WHEREAS, the Company has issued to the Purchasers warrants
(the "Warrants") to purchase an aggregate of 52,460 shares of its Common Stock,
par value $.20 per share (the "Common Stock"), and an aggregate of 287 shares of
its Series A Convertible Preferred Stock, par value $10 per share (the "Series A
Preferred Stock"), under that certain Warrant Agreement, dated as of June 27,
2002, among the Company and the Purchasers (the "Warrant Agreement").
WHEREAS, the Purchasers desire to enter into this Agreement
for the purpose of relating certain aspects of the Purchasers' relationships
with regard to each other and the Company in connection with their ownership of
the Warrants and Common Stock.
AGREEMENT
NOW THEREFORE, in consideration of the mutual covenants herein
contained and for other good and valuable consideration, the Purchasers agree as
follows:
Section 1. Definitions.
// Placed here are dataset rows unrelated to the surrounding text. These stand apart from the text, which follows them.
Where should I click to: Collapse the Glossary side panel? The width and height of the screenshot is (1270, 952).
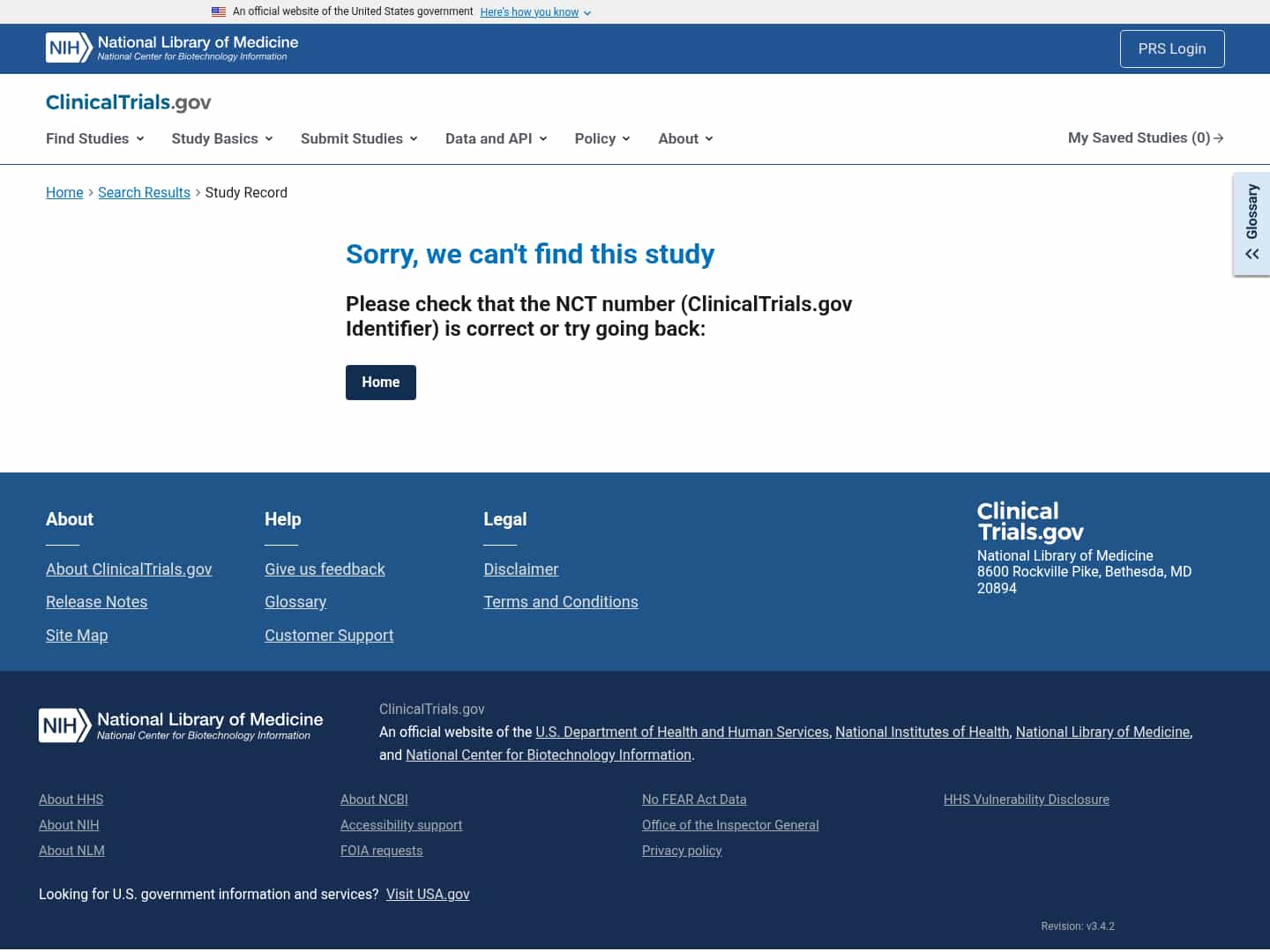[1251, 254]
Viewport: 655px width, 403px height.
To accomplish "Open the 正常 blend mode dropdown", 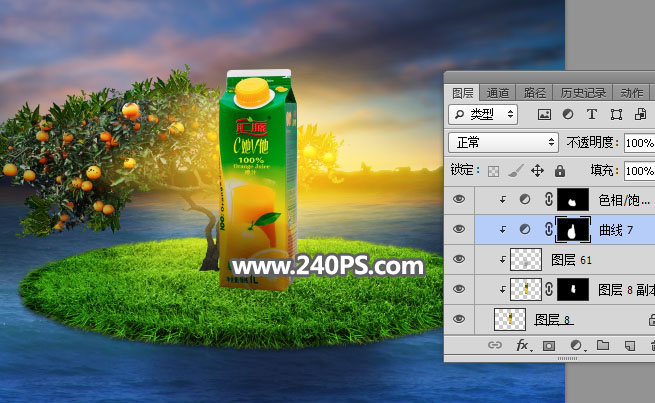I will (x=503, y=143).
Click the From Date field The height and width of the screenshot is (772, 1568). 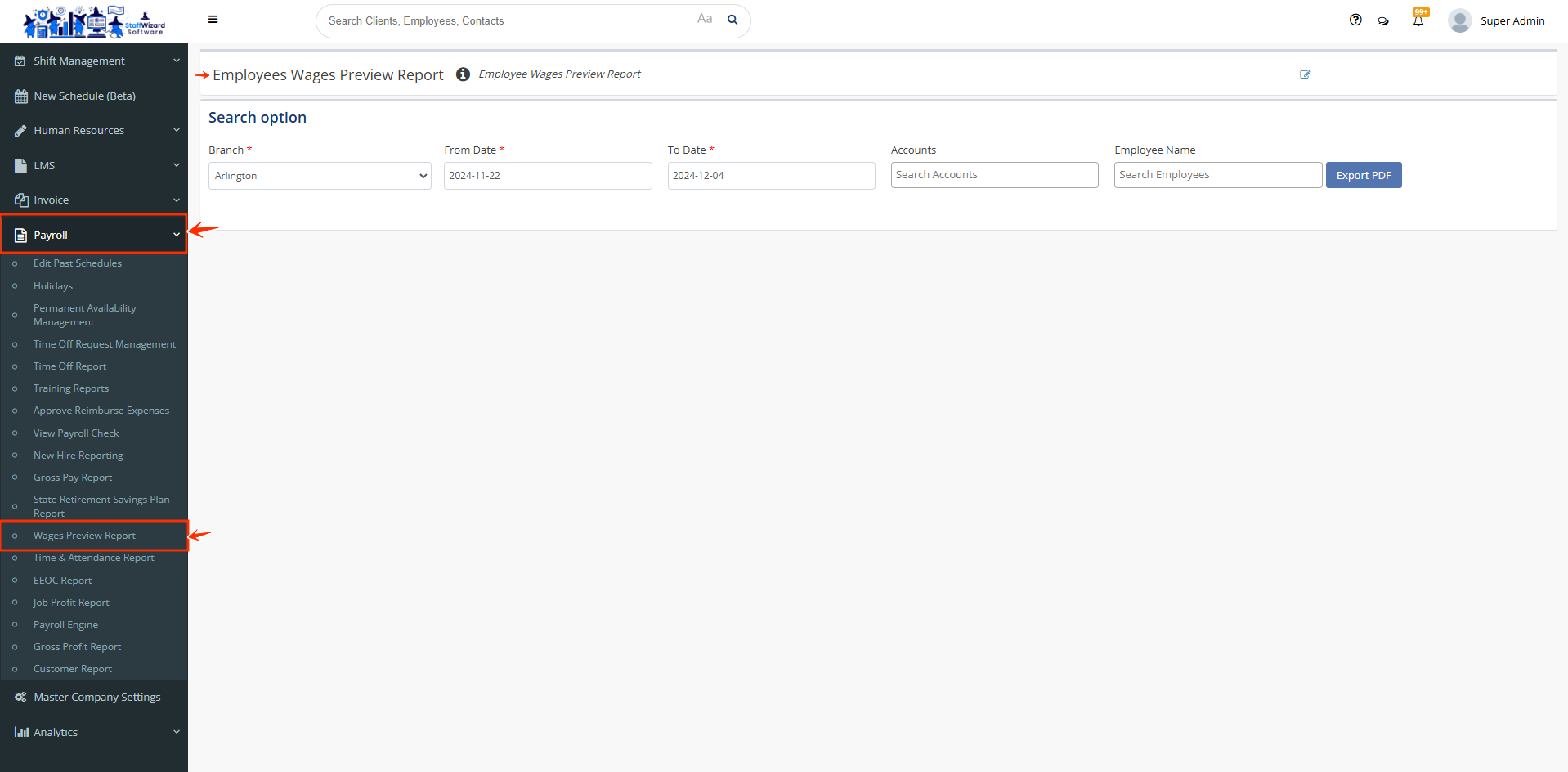click(x=547, y=176)
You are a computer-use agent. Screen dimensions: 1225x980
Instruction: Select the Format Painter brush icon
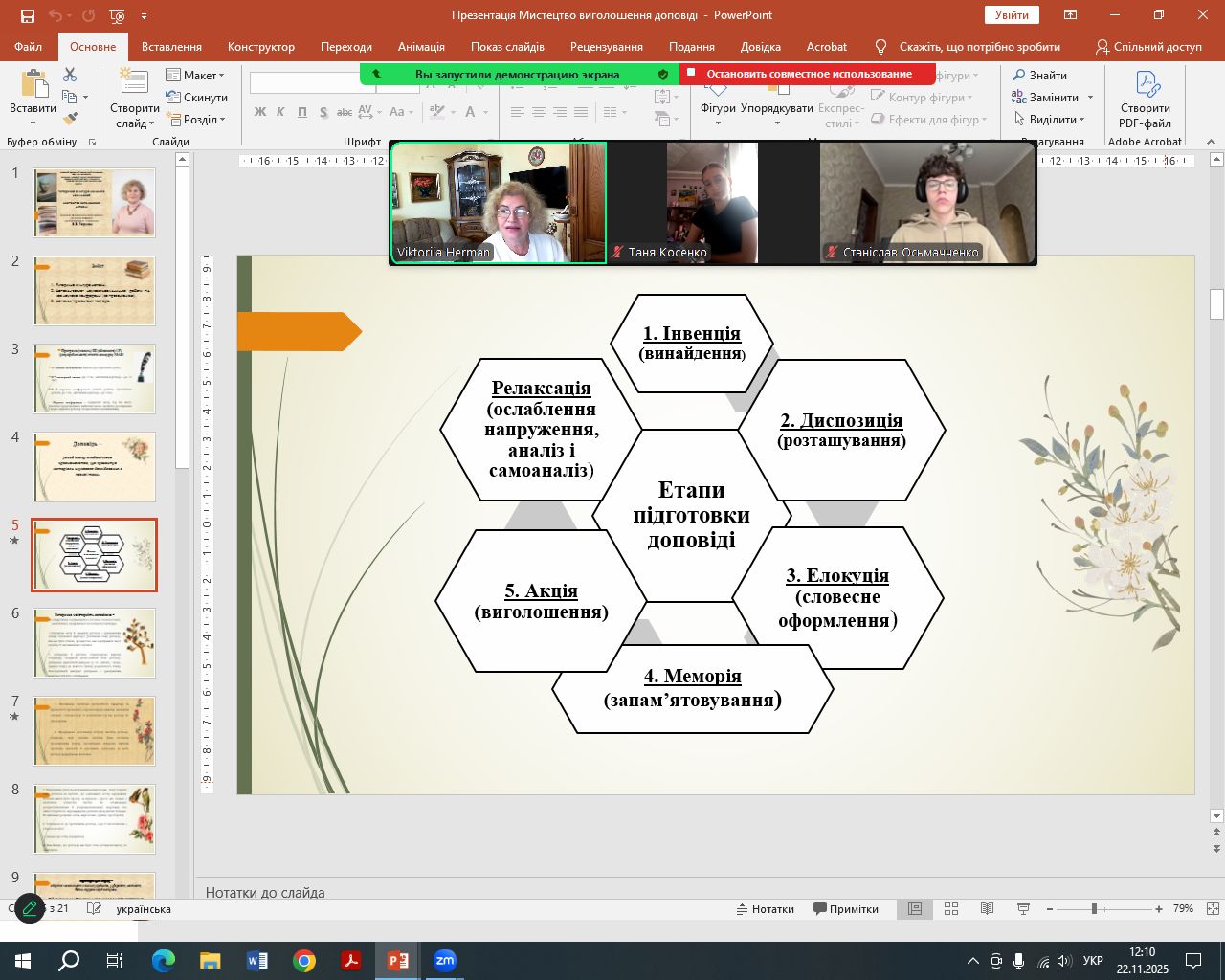(70, 119)
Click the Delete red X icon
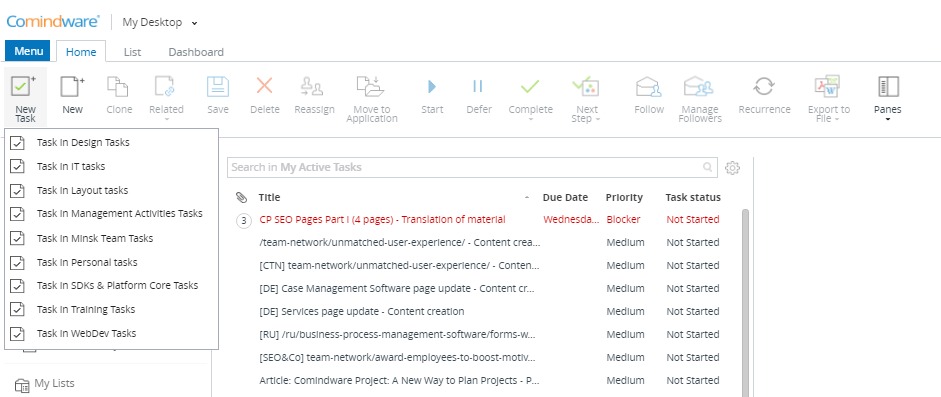 click(265, 86)
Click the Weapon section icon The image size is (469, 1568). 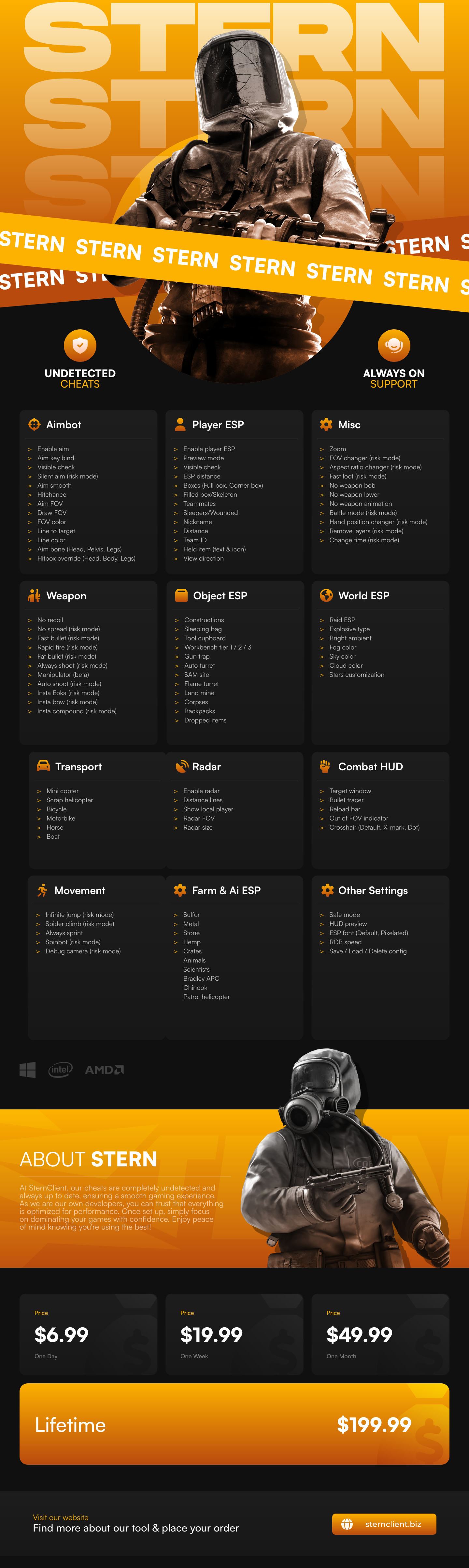point(34,596)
As used in this Agreement, and unless
the context requires a different meaning, the following terms have the meaning
indicated (capitalized terms that are used but not defined herein have the
meanings assigned to them in the Purchase Agreement):
"Affiliate" of any Person shall mean another Person that
directly or indirectly controls, or is controlled by, or is under common control
with, such first Person, where "control" means the possession, directly or
indirectly, of the power to direct or cause the direction of the management
policies of a Person, whether through the ownership of voting securities, by
contract, as trustee or executor, or otherwise.
2
"Common Stock Equivalents" means any security or obligation
which is by its terms convertible into or exchangeable or exercisable for shares
of Common Stock, and any option, warrant or other subscription or purchase right
with respect to Common Stock or any Common Stock Equivalent.
"Person" shall mean any individual, corporation, limited
liability company, partnership, trust, joint venture, joint stock, trust or
other organization or government or any agency or political subdivision thereof.
"Shares" means, with respect to each Investor, Jupiter or any
other holder of Common Stock or Common Stock Equivalents, all shares, whether
now owned or hereafter acquired, or Common Stock, and any other Common Stock
Equivalents owned thereby; provided, however, for the purposes of any
computation of the number of Shares pursuant to Sections 2, 3 and 4, all
outstanding Common Stock Equivalents shall be deemed converted, exercised or
exchanged as applicable and the shares of Common Stock issuable upon such
conversion, exercise or exchange shall be deemed outstanding, whether or not
such conversion, exercise or exchange has actually been effected.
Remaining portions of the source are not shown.